Kata orang kekuasaaan itu candu. Maka tidaklah mengherankan jika banyak yang menginginkannya. Soal cara memperolehnya tidak lagi penting bagi sebagian orang. Karena cara itu bukan tujuan, hanya proses untuk meraih mimpi sebagai penguasa. Dan demi kekuasaan, saling sikut pun menjadi hal yang lumrah.

Kunjungan berbalut silaturahmi ke berbagai komunitas pun menjadi kebiasaan baru. Termasuk ke kantong-kantong kumuh. Tempat yang selama ini tidak pernah melintas dalam pikirannya. Apalagi berniat untuk mengunjunginya.

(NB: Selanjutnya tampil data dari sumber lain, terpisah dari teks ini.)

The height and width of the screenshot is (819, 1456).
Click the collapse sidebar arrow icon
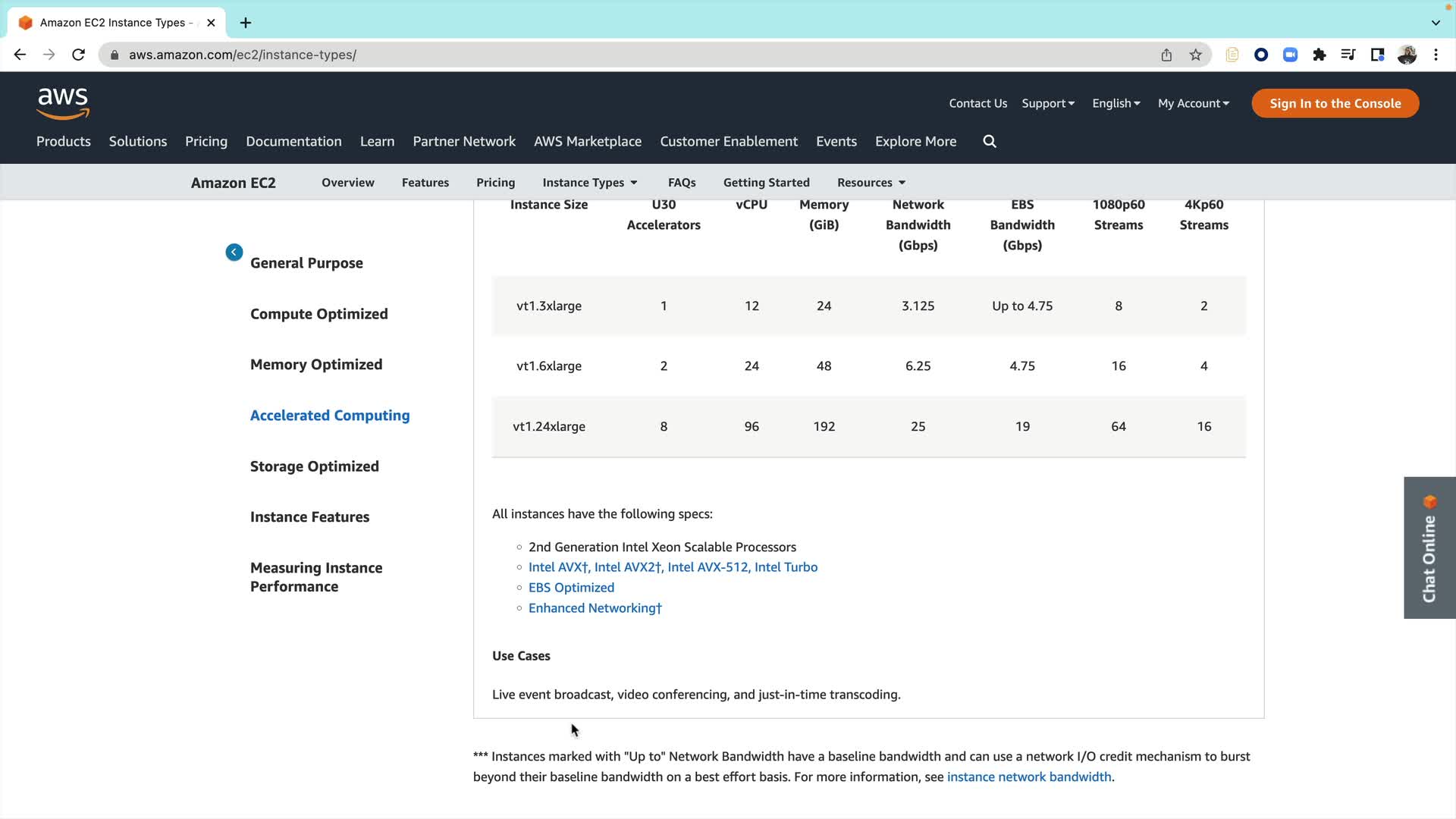234,253
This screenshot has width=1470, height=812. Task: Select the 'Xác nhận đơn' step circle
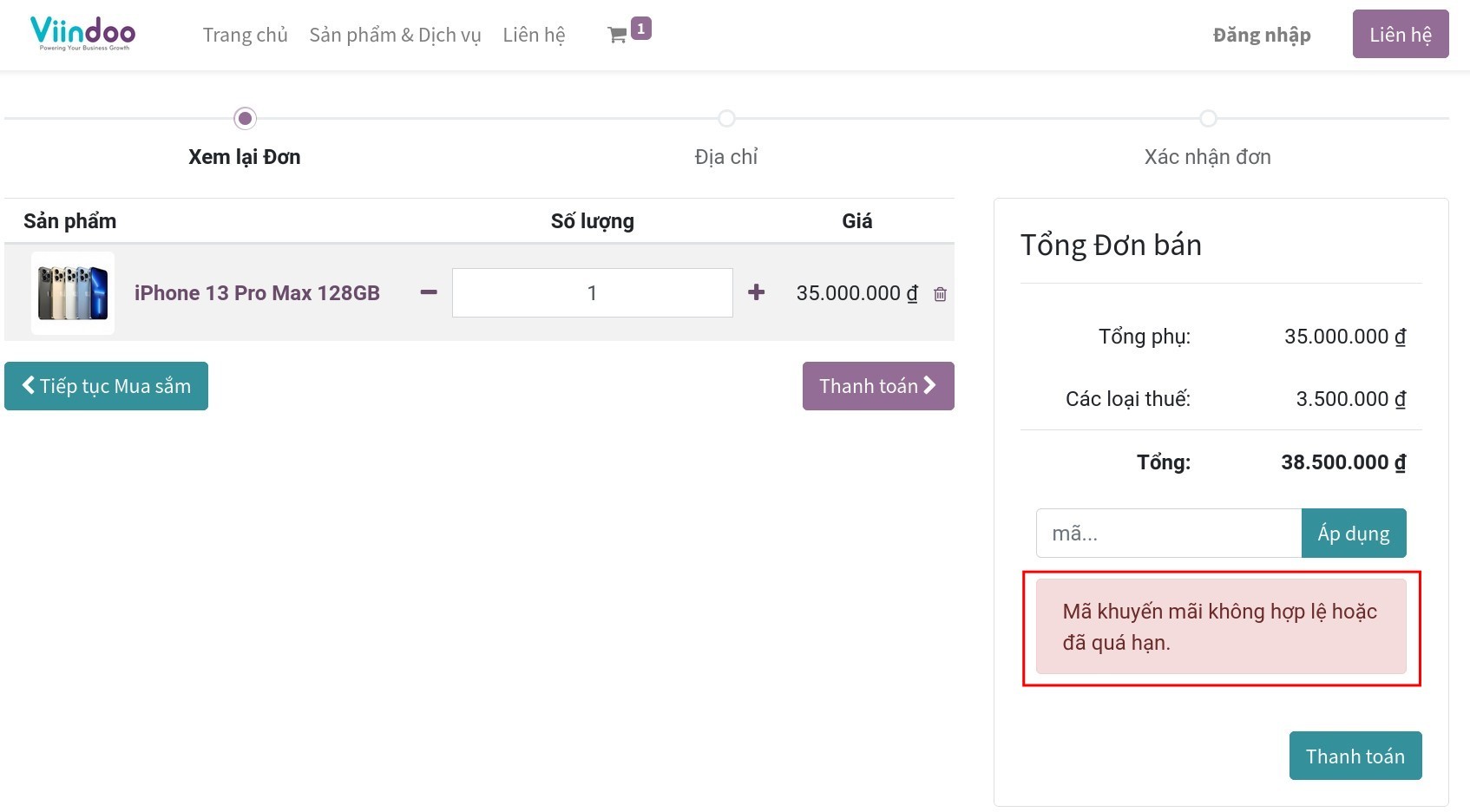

Ini salah satu sisi positif pilkada. Mampu mengubah seseorang menjadi lebih sosial. Tidak peduli itu musiman atau lahir dari lubuk hati yang paling dalam. Yang pasti kunjungan itu memberi manfaat sesaat buat mereka yang dikunjungi. Apatah lagi jika kunjungan itu dibarengi pula dengan penyerahan sejumlah bantuan.

Untuk menarik simpati waga, biasanya janji-janji pun biasanya ikut ditebar. Soal bakal terealisasi jika ambisinya sudah sudah tercapai, hanya waktulah yang akan membuktikannya.

Rakyat sudah kian cerdas. Mereka sudah bisa memilah. Sudah mampu membedakan mana bantuan berharap imbalan dan mana pula bantuan yang benar-benar bantuan. Mereka pun sudah tahu siapa yang benar-benar dermawan dan siapa saja yang terpaksa menjadi dermawan instan.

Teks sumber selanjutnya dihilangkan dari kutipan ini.